The security of this system relies on the fact that is is extremely difficult (in terms of complexity of algorithms) to recover the private key from the public key.

### Generation of the keys

1- Choose two large prime numbers $p$ and $q$.

2- Compute $N=p\times q$.

3- Choose $e$ such that $e$ is prime with $\phi(N)=(p-1)(q-1)$.

4- Compute $d$ such that $de=1$ mod $\phi(N)$.

5- The public key is $(N,e)$, the private key is  $(p,q,d)$

### RSA protocol

Let's assume Bob wants to send a message $x$ to Alice. Bob has the public key $(N,e)$ and Alice possesses the private key $(p,q,d)$.  The message Bob wants to send is an integer $x<N$.

1- Bob encodes his message by computing $y=x^e \text{ mod }N$.

2- Bob sends the encrypted message $y$ to Alice

3- Alice decypher the message $y$ by computing $y^d \text{ mod }N=x^{ed} \text{ mod } N=x \text{ mod } N$. 

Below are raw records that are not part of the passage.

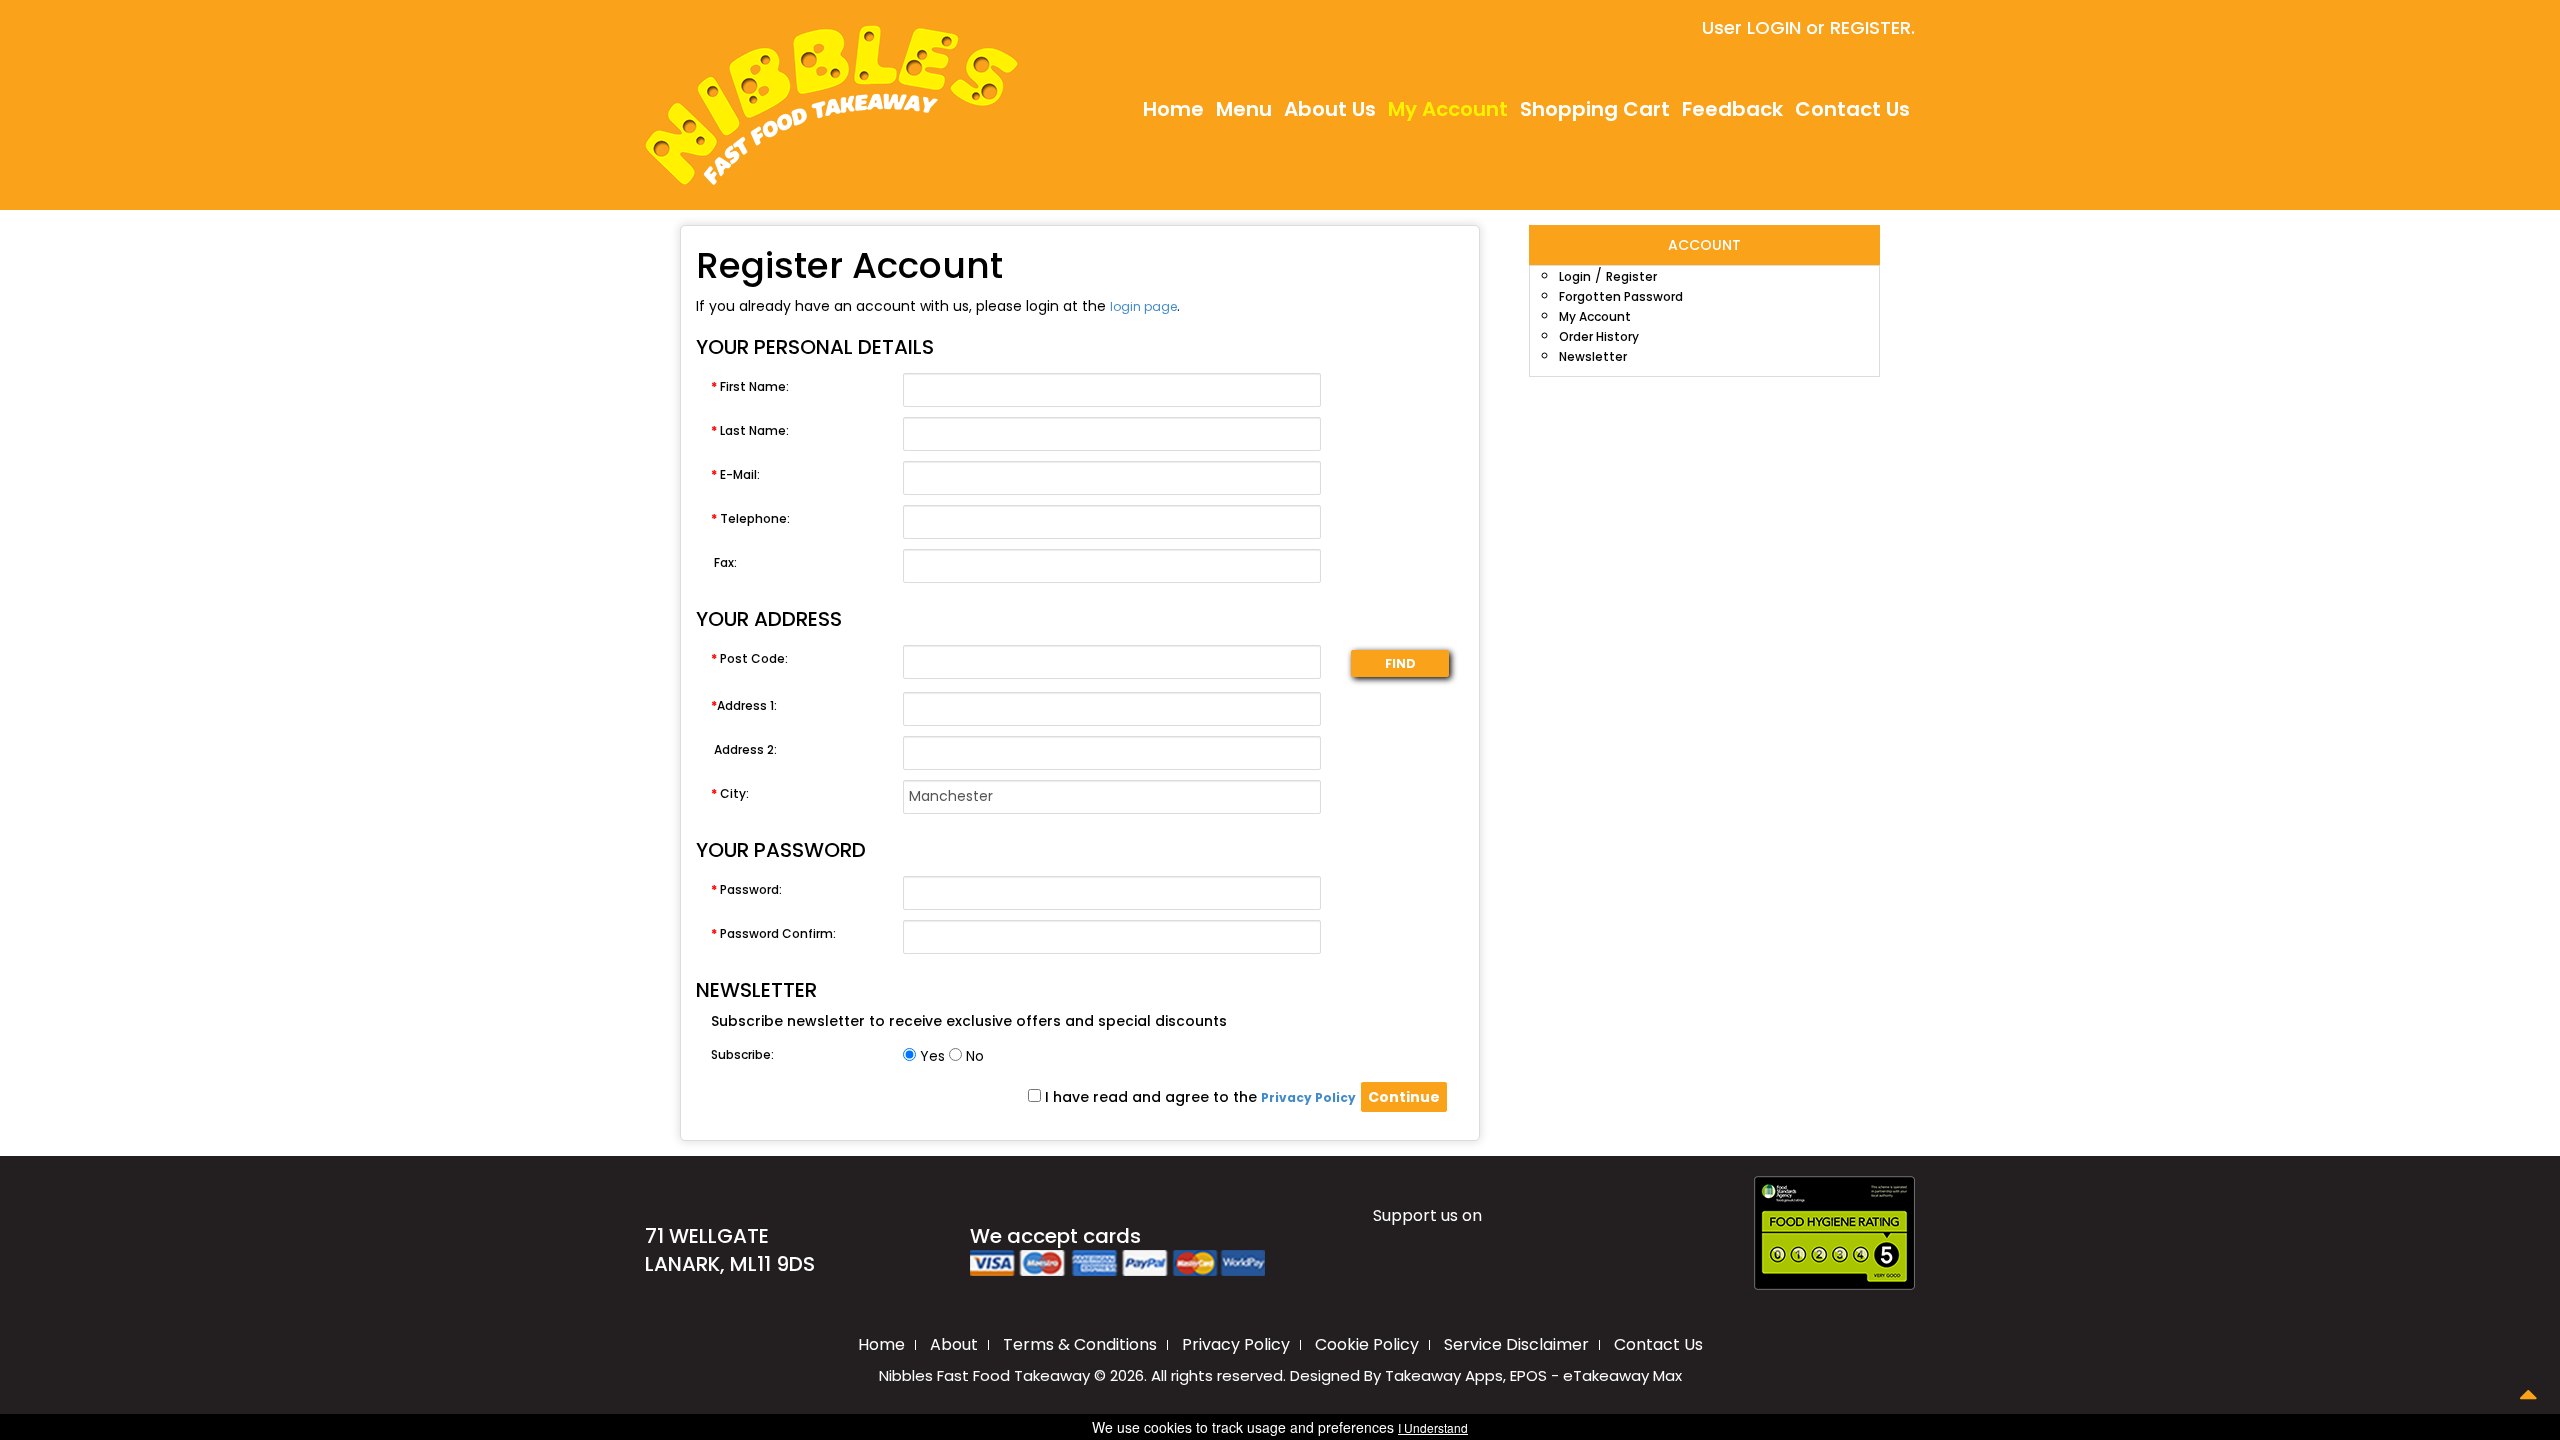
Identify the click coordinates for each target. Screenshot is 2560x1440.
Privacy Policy (1236, 1344)
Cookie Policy (1367, 1344)
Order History (1599, 336)
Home (1173, 109)
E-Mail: (735, 474)
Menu (1244, 109)
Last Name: (750, 430)
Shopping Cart (1595, 109)
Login (1575, 276)
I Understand (1433, 1427)
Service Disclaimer (1516, 1344)
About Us (1330, 109)
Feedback (1732, 109)
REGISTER (1870, 27)
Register (1631, 276)
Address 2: (745, 749)
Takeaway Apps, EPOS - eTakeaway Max (1533, 1375)
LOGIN (1774, 27)
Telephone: (750, 518)
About (954, 1344)
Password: (746, 889)
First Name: (750, 386)
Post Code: (749, 658)
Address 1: (744, 705)
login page (1143, 306)
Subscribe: (742, 1054)
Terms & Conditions (1080, 1344)
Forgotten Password (1621, 296)
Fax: (725, 562)
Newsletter (1593, 356)
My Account (1448, 109)
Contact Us (1852, 109)
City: (730, 793)
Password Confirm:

### Validity of the protocol

The validity of step 3 relies on Fermat little Theorem: If $p$ is prime and $p$ does not divide $a$, then


$$ a^{p-1}=1 \text{ mod } p.$$




Using little Fermat's Theorem show that $x^{k(p-1)(q-1)}-1$, for $k\in \mathbb{N}^*$, is divisible by $p$ and by $q$. Deduce that $y^d=x \text{ mod } n$.

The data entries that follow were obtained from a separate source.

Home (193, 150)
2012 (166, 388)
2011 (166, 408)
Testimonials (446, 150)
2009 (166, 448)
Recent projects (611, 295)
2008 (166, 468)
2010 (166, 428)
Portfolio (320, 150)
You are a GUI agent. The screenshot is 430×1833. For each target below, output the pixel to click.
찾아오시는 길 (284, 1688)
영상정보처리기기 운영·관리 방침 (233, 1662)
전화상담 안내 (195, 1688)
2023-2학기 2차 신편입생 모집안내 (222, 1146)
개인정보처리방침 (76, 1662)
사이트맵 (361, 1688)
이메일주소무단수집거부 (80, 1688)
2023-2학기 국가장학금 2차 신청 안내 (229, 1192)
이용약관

### Proof : if $p$ is prime and $p \nmid a$, then $a^{p-1} = 1 \mod p$

Let's assume $p \nmid x$ 

$ \iff x^{p-1} = 1 \mod p $

$ \iff x^{(p-1)k} = 1^{k} \mod p = 1 \mod p $

$ x^{(p-1)k} - 1 = 1 \mod{p} -1 = 0$

So $p \mid x^{k(p-1)} - 1$



##### Now, for $q$ we have the same reasoning :

Let's assume $q \nmid x$ 

$ \iff x^{q-1} = 1 \mod q $

$ \iff x^{(q-1)k} = 1^{k} \mod q = 1 \mod q $

$ x^{(q-1)k} - 1 = 1 \mod{q} -1 = 0$

So $q \mid x^{k(q-1)} - 1$


### Conclusion :

$p \mid x^{k(p-1)(q-1)}$

$q \mid x^{k(p-1)(q-1)}$

### Proof : $y^d = x \mod{n}$

$y = x^e \mod{n} $

$ d \cdot e = 1 \mod{\phi(N)}$




$ \iff $ there exists a number $k \in \mathbb N^*$ such that $d \cdot e = 1 + k \cdot \phi(N)$

### First Implementation

We now create the keys of the protocol. Choose $p$ and $q$ two prime number and calculate $N=p\times q$.

In [None]:
p = 65537
q = 3121

N = p * q

To find $e$ prime with $(p-1)(q-1)$, we will use Euclid's algorithm.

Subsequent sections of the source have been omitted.